I love that phrase, and, use it often. I have a wry outlook on life. A lot more so, since the shit hit the fan. That fan stopped working a long time ago. I kinda got shit for brains, like scrabbled eggs. I kinda like scrabbled eggs. You can do so much with eggs. You fry it, poach it, beat it, boil it, scramble it, saute it, serve it with beans, tomatoes, burgers, salad and toast. That's about it.
I like the weather too, from rain with cloud, cloud with wind, wind with sun, we got it all. One time we got rain.. It rained for forty days and forty nights. Every kind of rain there is, we got. From little bitty stingin rain..and big ol'fat rain. Rain that flew in sideways. And sometimes rain even seemed to come straight up from underneath, I love rain.
The youngest of four, I was the black sheep. My momma had to explain things in a way I could understand. I was a kinda loner, with only a Canary for company. He was called George. George liked a bit of Golden Delicious on Fridays. One Saturday though, I spent all weekend talking to him about hearing aids. On Monday, he got the lurgy and died on the Tuesday. I buried him next to Mildred at the bottom of the garden.I never did eat apples again.
I hated school too. Every break-time, we were made to drink a bottle of milk, only that this milk had been left outside in the blazing sun all morning. It tasted like something dished up from Junior masterchef. I hated it that much, I'd lock myself in the loos every break-time from Monday to Friday. I went to a lot of schools,and, I'd get into a lot of fights. My momma used to say 'Sticks and Stones.....' I figured it better to use sticks and stones instead.
One time a big lump of lard called Fredrick, was playing a game called 'Hit the Joey' using stones, and, whatever you could get your hands on. I was asked to join in. We had to hide behind some trees, and, throw stones at each other hoping one will hit the Joey. Well, I hid behind this giant Redwood tree, it was the biggest tree there. Fat Fredrick was 20 yards away behind a puny Pine tree. I threw my 5 pounder stone,.. it missed the target by a yard. I popped my head round from behind the tree to see what Fredrick was doing. As I did so, this giant brick bounced off my head, and, wow I got hit. It didn't hurt at all, I looked at Fredrick and said 'You've hit the Joey!' That was the last memory I had. I wound up in the Matrons hospital, where this nurse who looked like Nanny Mcphee fixed me up. This is where I learnt the saying 'Stupid is as stupid does.'
I like girls too. There was this girl called Alison, who lived next door to me. Me and Alison went together like peas and carrots. One day, me and Alison decided to get married. So we invited the whole street to come along to the wedding. We were dressed up to the nines and had all our bridemaids and pageboys fitted up. We got married, and was about to go off on our honeymoon, when we ran into a problem. My older brothers got wind of what was happening, gatecrashed and called the whole thing off. The problem was, I were only 5 years old.

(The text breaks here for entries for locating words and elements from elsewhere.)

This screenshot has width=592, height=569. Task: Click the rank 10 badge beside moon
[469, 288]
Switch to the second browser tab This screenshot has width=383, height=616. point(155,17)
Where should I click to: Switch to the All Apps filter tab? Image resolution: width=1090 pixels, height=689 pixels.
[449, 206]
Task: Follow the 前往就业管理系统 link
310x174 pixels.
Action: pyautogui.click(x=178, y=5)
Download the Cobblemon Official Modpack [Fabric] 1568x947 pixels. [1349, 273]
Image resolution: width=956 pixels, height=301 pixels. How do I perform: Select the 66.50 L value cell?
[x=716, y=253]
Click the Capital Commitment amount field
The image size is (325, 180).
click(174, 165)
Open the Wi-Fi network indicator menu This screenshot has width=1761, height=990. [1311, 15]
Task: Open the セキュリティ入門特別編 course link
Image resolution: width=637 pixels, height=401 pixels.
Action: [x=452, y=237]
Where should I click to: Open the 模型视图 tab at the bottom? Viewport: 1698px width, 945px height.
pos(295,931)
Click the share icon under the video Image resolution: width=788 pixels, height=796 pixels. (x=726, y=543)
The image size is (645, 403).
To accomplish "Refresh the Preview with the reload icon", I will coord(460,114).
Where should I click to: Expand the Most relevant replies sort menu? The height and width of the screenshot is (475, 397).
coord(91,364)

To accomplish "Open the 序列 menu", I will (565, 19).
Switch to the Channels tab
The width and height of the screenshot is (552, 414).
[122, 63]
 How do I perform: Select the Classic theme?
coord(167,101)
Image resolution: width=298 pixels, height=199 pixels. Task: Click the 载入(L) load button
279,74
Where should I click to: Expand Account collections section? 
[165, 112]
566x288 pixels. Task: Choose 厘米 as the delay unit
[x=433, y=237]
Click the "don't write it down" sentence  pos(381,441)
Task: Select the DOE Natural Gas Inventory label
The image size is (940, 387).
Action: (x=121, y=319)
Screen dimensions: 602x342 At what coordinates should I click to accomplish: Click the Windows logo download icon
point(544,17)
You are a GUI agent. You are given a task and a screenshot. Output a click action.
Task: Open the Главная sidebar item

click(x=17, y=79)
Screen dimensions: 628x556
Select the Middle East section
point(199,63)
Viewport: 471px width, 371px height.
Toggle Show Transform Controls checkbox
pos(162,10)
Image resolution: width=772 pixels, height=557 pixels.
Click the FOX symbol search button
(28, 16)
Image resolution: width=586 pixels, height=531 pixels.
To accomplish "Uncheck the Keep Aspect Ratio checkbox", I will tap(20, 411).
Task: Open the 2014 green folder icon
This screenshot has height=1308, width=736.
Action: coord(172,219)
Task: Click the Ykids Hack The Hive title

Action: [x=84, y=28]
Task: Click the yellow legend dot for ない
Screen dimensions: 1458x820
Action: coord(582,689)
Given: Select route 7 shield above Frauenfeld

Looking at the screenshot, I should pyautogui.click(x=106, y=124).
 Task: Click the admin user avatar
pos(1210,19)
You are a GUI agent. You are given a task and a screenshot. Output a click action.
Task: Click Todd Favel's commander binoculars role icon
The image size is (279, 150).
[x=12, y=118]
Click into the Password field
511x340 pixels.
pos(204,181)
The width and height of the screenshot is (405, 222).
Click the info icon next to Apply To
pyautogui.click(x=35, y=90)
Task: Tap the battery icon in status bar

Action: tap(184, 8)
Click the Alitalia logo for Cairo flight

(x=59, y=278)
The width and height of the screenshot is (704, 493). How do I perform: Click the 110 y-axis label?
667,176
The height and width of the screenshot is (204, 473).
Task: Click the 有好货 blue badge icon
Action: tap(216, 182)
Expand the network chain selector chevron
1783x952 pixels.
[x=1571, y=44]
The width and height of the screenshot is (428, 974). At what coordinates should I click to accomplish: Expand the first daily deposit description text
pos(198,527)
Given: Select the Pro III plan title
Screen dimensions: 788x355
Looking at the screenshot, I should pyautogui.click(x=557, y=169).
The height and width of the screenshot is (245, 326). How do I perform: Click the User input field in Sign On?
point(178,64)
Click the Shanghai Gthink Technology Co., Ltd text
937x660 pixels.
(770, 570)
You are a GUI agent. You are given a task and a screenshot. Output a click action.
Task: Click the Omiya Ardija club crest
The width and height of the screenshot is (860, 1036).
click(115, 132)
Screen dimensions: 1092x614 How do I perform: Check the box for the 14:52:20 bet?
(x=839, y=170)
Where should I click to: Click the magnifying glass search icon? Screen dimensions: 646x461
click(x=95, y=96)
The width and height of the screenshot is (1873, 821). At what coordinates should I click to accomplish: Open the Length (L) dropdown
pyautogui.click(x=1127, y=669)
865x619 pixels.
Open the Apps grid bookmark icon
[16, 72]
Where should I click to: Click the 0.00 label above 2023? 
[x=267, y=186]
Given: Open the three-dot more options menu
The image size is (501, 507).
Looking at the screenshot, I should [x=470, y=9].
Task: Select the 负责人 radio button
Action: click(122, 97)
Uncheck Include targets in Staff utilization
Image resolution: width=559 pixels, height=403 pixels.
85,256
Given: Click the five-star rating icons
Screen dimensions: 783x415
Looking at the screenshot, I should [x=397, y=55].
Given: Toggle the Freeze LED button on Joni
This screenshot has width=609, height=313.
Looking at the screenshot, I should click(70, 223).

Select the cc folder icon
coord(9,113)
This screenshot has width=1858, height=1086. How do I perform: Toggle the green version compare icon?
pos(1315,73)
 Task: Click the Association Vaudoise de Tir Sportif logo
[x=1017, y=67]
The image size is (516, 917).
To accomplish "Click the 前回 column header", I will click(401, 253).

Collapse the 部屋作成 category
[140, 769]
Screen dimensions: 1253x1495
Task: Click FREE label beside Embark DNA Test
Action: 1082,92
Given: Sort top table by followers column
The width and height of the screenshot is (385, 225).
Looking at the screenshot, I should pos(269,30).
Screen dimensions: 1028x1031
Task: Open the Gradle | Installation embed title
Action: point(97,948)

I was an energetic kid, lots of energy to burn. On the Fridays we had P.E . The hall was set up, ready for junior paralympics to start. Kitted out in all white, that R White lemonade should have used for their advert. I had to run up to this trampoline, bounce, do a somersault over this dead horse, and land on the mat in front, feet first. Only that, with my name being Joey, I ran full pelt and launched myself off the trampoline, somersaulted right over the dead horse, missing it by miles,..landing on the last 6inches of mat left. My arse hurt like hell,.. worst of all my hearing aids came off my ears whilst airborne and hung by their tubes for dear life. I had to figure out a way of fixing them to my head, so I stole some Blu-Tack from the art room and used that.
I was different, but my momma used to say 'Don't let anybody tell you, they're better than you. If God intended us all to be the same, he'd have given us all hearing aids.'
Like magic shoes Forrest wore, I had hearing aids instead . Now, if I told you that I could have the wind blowing in my ears again you'd think I had the lurgy or something. Well, the wind is coming, and, it's going to take me places I never dreamed possible.